Source records
══════

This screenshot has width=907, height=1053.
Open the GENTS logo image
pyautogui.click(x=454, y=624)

══════

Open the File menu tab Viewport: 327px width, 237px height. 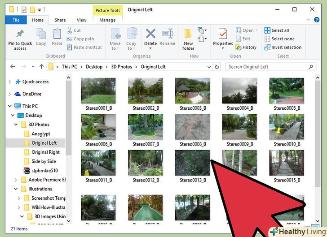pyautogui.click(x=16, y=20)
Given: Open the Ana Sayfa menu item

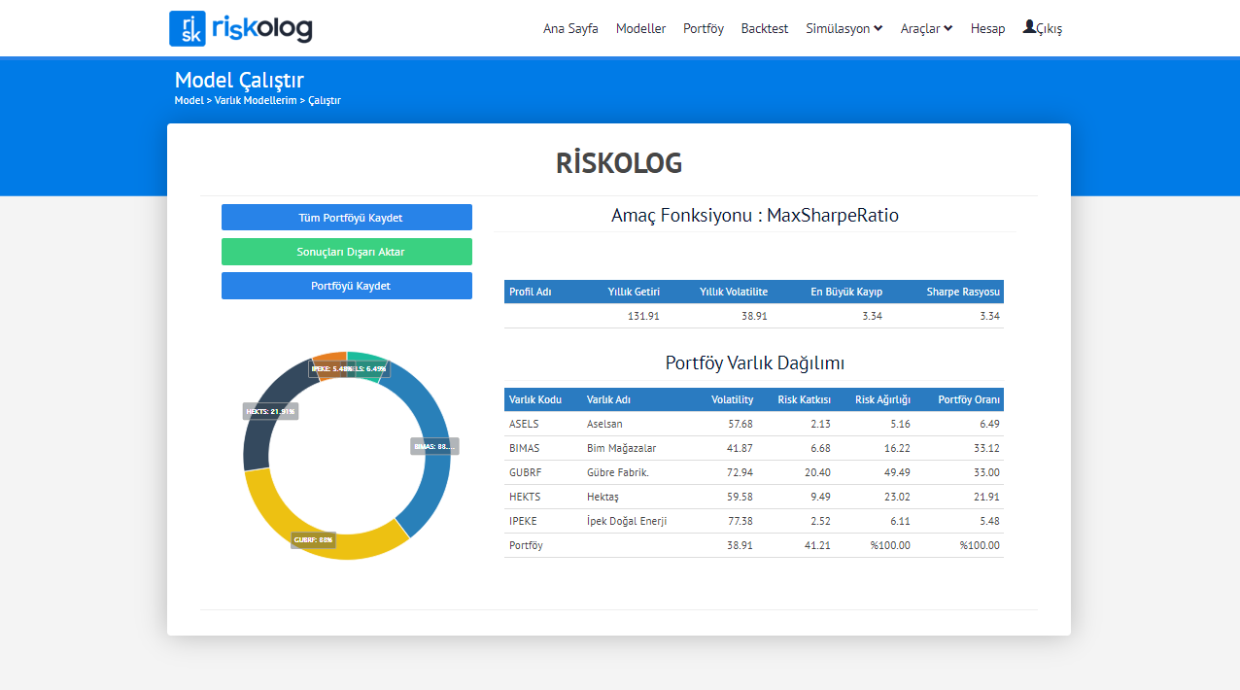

══════

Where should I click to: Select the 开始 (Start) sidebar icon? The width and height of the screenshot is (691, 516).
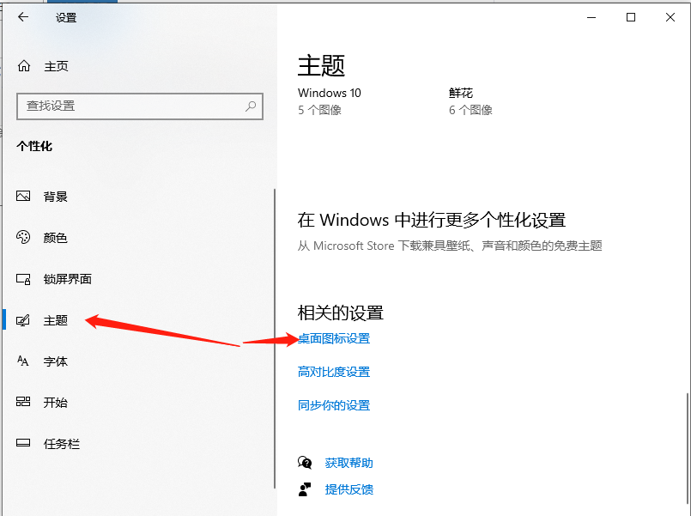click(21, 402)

══════

What you are asked to do
Recast the record lines starting at the line containing "This screenshot has width=907, height=1053." and ending at the line containing "pyautogui.click(x=454, y=624)" as a numbered list, skipping any blank lines.

Solution to this exercise
1. This screenshot has width=907, height=1053.
2. Open the GENTS logo image
3. pyautogui.click(x=454, y=624)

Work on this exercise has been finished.